What Should Families Ask When Visiting Waters Of Wabash Skilled Nursing Facility West?

Based on this facility's data, families visiting should ask: "Can you walk me through typical staffing levels on day, evening, and night shifts?" "Can I visit during a mealtime to observe dining assistance and food quality?" "How do you handle medical emergencies, and what is your hospital transfer rate?" "Can I speak with family members of current residents about their experience?" These questions are particularly relevant given the below-average staffing rating.
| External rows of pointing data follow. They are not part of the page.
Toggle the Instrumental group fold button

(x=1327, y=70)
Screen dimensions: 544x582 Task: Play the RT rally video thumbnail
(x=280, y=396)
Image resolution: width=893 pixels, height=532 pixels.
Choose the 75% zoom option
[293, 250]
Is Waters Of Wabash Skilled Nursing Facility West Safe?

Based on CMS inspection data, WATERS OF WABASH SKILLED NURSING FACILITY WEST has a clean safety record: no substantiated abuse findings (meaning no confirmed cases of resident harm), no Immediate Jeopardy citations (the most serious violation level indicating risk of serious injury or death), and is not on the Special Focus Facility watch list (a federal program monitoring the lowest-performing 1% of nursing homes). The facility has a 4-star overall rating and ranks #1 of 100 nursing homes in Indiana. While no facility is perfect, families should still ask about staff-to-resident ratios and recent inspection results during their visit.
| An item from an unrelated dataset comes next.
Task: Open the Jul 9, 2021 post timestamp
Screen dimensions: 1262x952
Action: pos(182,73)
Do Nurses at Waters Of Wabash Skilled Nursing Facility West Stick Around?

Staff at WATERS OF WABASH SKILLED NURSING FACILITY WEST tend to stick around. With a turnover rate of 24%, the facility is 22 percentage points below the Indiana average of 46%. Low turnover is a positive sign. It means caregivers have time to learn each resident's needs, medications, and personal preferences. Consistent staff also notice subtle changes in a resident's condition more quickly.

Was Waters Of Wabash Skilled Nursing Facility West Ever Fined?

WATERS OF WABASH SKILLED NURSING FACILITY WEST has no federal fines on record. CMS issues fines when nursing homes fail to meet care standards or don't correct problems found during inspections. The absence of fines suggests the facility has either maintained compliance or corrected any issues before penalties were assessed. This is a positive indicator, though families should still review recent inspection reports for the full picture.

Is Waters Of Wabash Skilled Nursing Facility West on Any Federal Watch List?

WATERS OF WABASH SKILLED NURSING FACILITY WEST is not on any federal watch list. The most significant is the Special Focus Facility (SFF) program, which identifies the bottom 1% of nursing homes nationally based on persistent, serious quality problems. Not being on this list means the facility has avoided the pattern of deficiencies that triggers enhanced federal oversight. This is a positive indicator, though families should still review the facility's inspection history directly.